[ENTRIES SHOWN — start]

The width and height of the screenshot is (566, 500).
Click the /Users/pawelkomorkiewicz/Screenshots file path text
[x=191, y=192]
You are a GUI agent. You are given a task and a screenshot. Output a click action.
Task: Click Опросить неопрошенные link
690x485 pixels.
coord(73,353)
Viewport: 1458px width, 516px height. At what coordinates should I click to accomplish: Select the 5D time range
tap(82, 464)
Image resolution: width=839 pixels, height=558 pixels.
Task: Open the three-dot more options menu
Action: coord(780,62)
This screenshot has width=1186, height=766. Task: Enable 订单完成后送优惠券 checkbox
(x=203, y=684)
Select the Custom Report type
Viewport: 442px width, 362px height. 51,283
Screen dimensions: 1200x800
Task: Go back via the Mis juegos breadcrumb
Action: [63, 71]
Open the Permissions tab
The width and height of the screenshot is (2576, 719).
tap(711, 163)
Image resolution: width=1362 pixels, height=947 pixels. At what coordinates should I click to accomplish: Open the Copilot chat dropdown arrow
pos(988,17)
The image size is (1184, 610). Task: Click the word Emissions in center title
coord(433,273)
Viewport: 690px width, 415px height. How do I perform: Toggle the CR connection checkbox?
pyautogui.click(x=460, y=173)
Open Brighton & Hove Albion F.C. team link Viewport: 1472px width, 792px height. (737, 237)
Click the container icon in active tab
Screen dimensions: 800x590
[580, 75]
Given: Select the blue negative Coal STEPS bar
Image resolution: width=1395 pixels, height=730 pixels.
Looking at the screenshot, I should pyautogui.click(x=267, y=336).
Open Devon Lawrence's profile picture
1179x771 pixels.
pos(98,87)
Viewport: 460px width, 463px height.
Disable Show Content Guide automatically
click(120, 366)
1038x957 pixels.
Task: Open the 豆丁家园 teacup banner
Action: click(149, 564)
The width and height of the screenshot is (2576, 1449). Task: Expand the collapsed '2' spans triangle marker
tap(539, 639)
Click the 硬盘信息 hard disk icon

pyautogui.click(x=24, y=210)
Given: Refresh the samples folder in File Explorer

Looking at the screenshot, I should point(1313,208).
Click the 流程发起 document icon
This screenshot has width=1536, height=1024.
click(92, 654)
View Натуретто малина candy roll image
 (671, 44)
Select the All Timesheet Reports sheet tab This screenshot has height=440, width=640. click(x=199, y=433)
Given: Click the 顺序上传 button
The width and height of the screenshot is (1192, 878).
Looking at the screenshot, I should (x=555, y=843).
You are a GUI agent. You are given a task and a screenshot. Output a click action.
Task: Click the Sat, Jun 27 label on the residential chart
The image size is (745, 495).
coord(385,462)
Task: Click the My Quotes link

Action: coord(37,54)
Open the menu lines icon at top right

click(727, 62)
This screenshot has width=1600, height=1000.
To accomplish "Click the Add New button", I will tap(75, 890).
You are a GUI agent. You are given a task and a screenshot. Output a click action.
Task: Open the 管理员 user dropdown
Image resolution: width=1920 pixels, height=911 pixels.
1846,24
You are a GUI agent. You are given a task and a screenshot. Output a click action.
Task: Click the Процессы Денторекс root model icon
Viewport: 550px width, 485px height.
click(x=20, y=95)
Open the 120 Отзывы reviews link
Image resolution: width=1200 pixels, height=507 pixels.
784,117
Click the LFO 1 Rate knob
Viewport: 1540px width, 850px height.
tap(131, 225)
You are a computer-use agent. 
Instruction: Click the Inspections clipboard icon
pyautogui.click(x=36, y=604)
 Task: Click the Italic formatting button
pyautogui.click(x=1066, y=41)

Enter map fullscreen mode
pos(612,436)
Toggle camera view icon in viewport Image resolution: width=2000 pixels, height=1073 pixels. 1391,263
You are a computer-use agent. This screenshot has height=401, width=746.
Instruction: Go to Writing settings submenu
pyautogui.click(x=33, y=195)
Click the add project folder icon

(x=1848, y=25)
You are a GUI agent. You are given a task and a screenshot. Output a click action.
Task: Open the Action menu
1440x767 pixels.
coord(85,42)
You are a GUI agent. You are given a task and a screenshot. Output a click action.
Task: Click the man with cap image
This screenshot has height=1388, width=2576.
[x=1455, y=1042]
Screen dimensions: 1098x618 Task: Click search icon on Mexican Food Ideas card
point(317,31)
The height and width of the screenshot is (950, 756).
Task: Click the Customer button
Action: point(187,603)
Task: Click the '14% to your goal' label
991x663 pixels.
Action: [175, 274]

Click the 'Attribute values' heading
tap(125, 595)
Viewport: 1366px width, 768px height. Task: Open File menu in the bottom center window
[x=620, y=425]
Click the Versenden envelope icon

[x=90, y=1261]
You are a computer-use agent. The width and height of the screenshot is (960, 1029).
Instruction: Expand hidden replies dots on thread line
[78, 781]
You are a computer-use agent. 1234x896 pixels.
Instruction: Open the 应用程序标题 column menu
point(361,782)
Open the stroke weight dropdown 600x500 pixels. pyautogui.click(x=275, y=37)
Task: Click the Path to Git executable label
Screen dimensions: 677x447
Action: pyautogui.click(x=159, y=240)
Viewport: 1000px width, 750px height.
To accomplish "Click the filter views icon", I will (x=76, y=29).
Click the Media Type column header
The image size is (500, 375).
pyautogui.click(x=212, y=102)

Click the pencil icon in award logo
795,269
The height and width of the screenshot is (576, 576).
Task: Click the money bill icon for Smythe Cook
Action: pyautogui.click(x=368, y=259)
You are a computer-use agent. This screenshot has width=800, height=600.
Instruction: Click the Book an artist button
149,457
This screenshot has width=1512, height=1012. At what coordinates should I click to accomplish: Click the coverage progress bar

[ENTRIES SHOWN — finish]

YOUR TASK » Your reply should contain every record, unchanged and complete.

EXERCISE RESULT »
The width and height of the screenshot is (566, 500).
Click the /Users/pawelkomorkiewicz/Screenshots file path text
[x=191, y=192]
You are a GUI agent. You are given a task and a screenshot. Output a click action.
Task: Click Опросить неопрошенные link
690x485 pixels.
coord(73,353)
Viewport: 1458px width, 516px height. At what coordinates should I click to accomplish: Select the 5D time range
tap(82, 464)
Image resolution: width=839 pixels, height=558 pixels.
Task: Open the three-dot more options menu
Action: coord(780,62)
This screenshot has width=1186, height=766. Task: Enable 订单完成后送优惠券 checkbox
(x=203, y=684)
Select the Custom Report type
Viewport: 442px width, 362px height. 51,283
Screen dimensions: 1200x800
Task: Go back via the Mis juegos breadcrumb
Action: [63, 71]
Open the Permissions tab
The width and height of the screenshot is (2576, 719).
tap(711, 163)
Image resolution: width=1362 pixels, height=947 pixels. At what coordinates should I click to accomplish: Open the Copilot chat dropdown arrow
pos(988,17)
The image size is (1184, 610). Task: Click the word Emissions in center title
coord(433,273)
Viewport: 690px width, 415px height. How do I perform: Toggle the CR connection checkbox?
pyautogui.click(x=460, y=173)
Open Brighton & Hove Albion F.C. team link Viewport: 1472px width, 792px height. (737, 237)
Click the container icon in active tab
Screen dimensions: 800x590
[580, 75]
Given: Select the blue negative Coal STEPS bar
Image resolution: width=1395 pixels, height=730 pixels.
Looking at the screenshot, I should pyautogui.click(x=267, y=336).
Open Devon Lawrence's profile picture
1179x771 pixels.
pos(98,87)
Viewport: 460px width, 463px height.
Disable Show Content Guide automatically
click(120, 366)
1038x957 pixels.
Task: Open the 豆丁家园 teacup banner
Action: click(149, 564)
The width and height of the screenshot is (2576, 1449). Task: Expand the collapsed '2' spans triangle marker
tap(539, 639)
Click the 硬盘信息 hard disk icon

pyautogui.click(x=24, y=210)
Given: Refresh the samples folder in File Explorer

Looking at the screenshot, I should point(1313,208).
Click the 流程发起 document icon
This screenshot has width=1536, height=1024.
click(92, 654)
View Натуретто малина candy roll image
 (671, 44)
Select the All Timesheet Reports sheet tab This screenshot has height=440, width=640. click(x=199, y=433)
Given: Click the 顺序上传 button
The width and height of the screenshot is (1192, 878).
Looking at the screenshot, I should (x=555, y=843).
You are a GUI agent. You are given a task and a screenshot. Output a click action.
Task: Click the Sat, Jun 27 label on the residential chart
The image size is (745, 495).
coord(385,462)
Task: Click the My Quotes link

Action: coord(37,54)
Open the menu lines icon at top right

click(727, 62)
This screenshot has width=1600, height=1000.
To accomplish "Click the Add New button", I will tap(75, 890).
You are a GUI agent. You are given a task and a screenshot. Output a click action.
Task: Open the 管理员 user dropdown
Image resolution: width=1920 pixels, height=911 pixels.
1846,24
You are a GUI agent. You are given a task and a screenshot. Output a click action.
Task: Click the Процессы Денторекс root model icon
Viewport: 550px width, 485px height.
click(x=20, y=95)
Open the 120 Отзывы reviews link
Image resolution: width=1200 pixels, height=507 pixels.
784,117
Click the LFO 1 Rate knob
Viewport: 1540px width, 850px height.
tap(131, 225)
You are a computer-use agent. 
Instruction: Click the Inspections clipboard icon
pyautogui.click(x=36, y=604)
 Task: Click the Italic formatting button
pyautogui.click(x=1066, y=41)

Enter map fullscreen mode
pos(612,436)
Toggle camera view icon in viewport Image resolution: width=2000 pixels, height=1073 pixels. 1391,263
You are a computer-use agent. This screenshot has height=401, width=746.
Instruction: Go to Writing settings submenu
pyautogui.click(x=33, y=195)
Click the add project folder icon

(x=1848, y=25)
You are a GUI agent. You are given a task and a screenshot. Output a click action.
Task: Open the Action menu
1440x767 pixels.
coord(85,42)
You are a GUI agent. You are given a task and a screenshot. Output a click action.
Task: Click the man with cap image
This screenshot has height=1388, width=2576.
[x=1455, y=1042]
Screen dimensions: 1098x618 Task: Click search icon on Mexican Food Ideas card
point(317,31)
The height and width of the screenshot is (950, 756).
Task: Click the Customer button
Action: point(187,603)
Task: Click the '14% to your goal' label
991x663 pixels.
Action: [175, 274]

Click the 'Attribute values' heading
tap(125, 595)
Viewport: 1366px width, 768px height. Task: Open File menu in the bottom center window
[x=620, y=425]
Click the Versenden envelope icon

[x=90, y=1261]
You are a computer-use agent. The width and height of the screenshot is (960, 1029).
Instruction: Expand hidden replies dots on thread line
[78, 781]
You are a computer-use agent. 1234x896 pixels.
Instruction: Open the 应用程序标题 column menu
point(361,782)
Open the stroke weight dropdown 600x500 pixels. pyautogui.click(x=275, y=37)
Task: Click the Path to Git executable label
Screen dimensions: 677x447
Action: pyautogui.click(x=159, y=240)
Viewport: 1000px width, 750px height.
To accomplish "Click the filter views icon", I will (x=76, y=29).
Click the Media Type column header
The image size is (500, 375).
pyautogui.click(x=212, y=102)

Click the pencil icon in award logo
795,269
The height and width of the screenshot is (576, 576).
Task: Click the money bill icon for Smythe Cook
Action: pyautogui.click(x=368, y=259)
You are a computer-use agent. This screenshot has width=800, height=600.
Instruction: Click the Book an artist button
149,457
This screenshot has width=1512, height=1012. At what coordinates should I click to accomplish: Click the coverage progress bar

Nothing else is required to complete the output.